Yes they are and one big problem this is causing – nearly half of consumers are not taking medications MDs prescribed!
One interesting point about medication costs – what a person pays can vary from one pharmacy to another! A recent survey found:
· About 1/3 would go to a different pharmacy for a $10 savings.
· Almost 70% would change if the savings were between $11 and $25!
Another survey found 67% of people did not fill their prescription because of the high cost.
MDs often do not talk about less expensive alternative medications. One step to help people was recently implemented. A local pharmacy is:
· Now allowed to tell people if the cost of a simple medication is less than the co-pay on their prescription plan.
Then too, I encourage people to ask the pharmacist about less expensive options than the medication on their prescription.
In late February while attending a professional conference in Washington DC Alex Azar the head of CMS (Center for Medicare & Medicaid Services) highlighted to my association members plans to increase transparency in medication prices. This will allow individuals to look for alternatives when they receive a prescription.

——————

[WHAT YOU WILL DO]
[1] Transcribe the passage on medication costs, starting with "Yes they are" and going on through "on their prescription.".
[2] List every dollar amount that appears in the passage on medication costs.

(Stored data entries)

——————

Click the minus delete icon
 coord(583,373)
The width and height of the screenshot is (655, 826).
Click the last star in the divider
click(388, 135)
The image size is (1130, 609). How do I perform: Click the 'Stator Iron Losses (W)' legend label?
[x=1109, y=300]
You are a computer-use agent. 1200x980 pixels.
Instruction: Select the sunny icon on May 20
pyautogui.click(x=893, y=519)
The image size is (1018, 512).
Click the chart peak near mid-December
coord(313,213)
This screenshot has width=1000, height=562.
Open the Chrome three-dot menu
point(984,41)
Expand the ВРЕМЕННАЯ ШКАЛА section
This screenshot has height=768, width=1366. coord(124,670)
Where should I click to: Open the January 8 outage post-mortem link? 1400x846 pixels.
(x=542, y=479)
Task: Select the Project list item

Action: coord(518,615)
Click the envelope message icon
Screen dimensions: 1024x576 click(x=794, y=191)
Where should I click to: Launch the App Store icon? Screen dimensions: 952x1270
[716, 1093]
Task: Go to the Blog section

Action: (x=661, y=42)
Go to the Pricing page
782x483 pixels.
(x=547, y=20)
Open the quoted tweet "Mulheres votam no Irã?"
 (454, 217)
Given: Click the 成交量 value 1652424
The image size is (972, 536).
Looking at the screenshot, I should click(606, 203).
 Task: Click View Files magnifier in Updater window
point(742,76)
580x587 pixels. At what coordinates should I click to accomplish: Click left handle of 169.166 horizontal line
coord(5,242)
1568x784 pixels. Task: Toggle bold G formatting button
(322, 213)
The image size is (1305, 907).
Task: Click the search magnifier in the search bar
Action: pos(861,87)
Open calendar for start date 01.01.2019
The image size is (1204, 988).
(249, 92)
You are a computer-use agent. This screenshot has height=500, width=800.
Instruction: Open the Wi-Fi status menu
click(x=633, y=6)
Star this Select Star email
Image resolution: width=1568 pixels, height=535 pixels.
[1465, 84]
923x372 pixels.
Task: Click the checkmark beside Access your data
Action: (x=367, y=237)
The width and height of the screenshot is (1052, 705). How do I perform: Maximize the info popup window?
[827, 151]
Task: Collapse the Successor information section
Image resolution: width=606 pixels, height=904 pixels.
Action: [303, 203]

——————

[LIST OF ANSWERS]
[1]
Yes they are and one big problem this is causing – nearly half of consumers are not taking medications MDs prescribed!
One interesting point about medication costs – what a person pays can vary from one pharmacy to another! A recent survey found:
· About 1/3 would go to a different pharmacy for a $10 savings.
· Almost 70% would change if the savings were between $11 and $25!
Another survey found 67% of people did not fill their prescription because of the high cost.
MDs often do not talk about less expensive alternative medications. One step to help people was recently implemented. A local pharmacy is:
· Now allowed to tell people if the cost of a simple medication is less than the co-pay on their prescription plan.
Then too, I encourage people to ask the pharmacist about less expensive options than the medication on their prescription.

[2] $10, $11, $25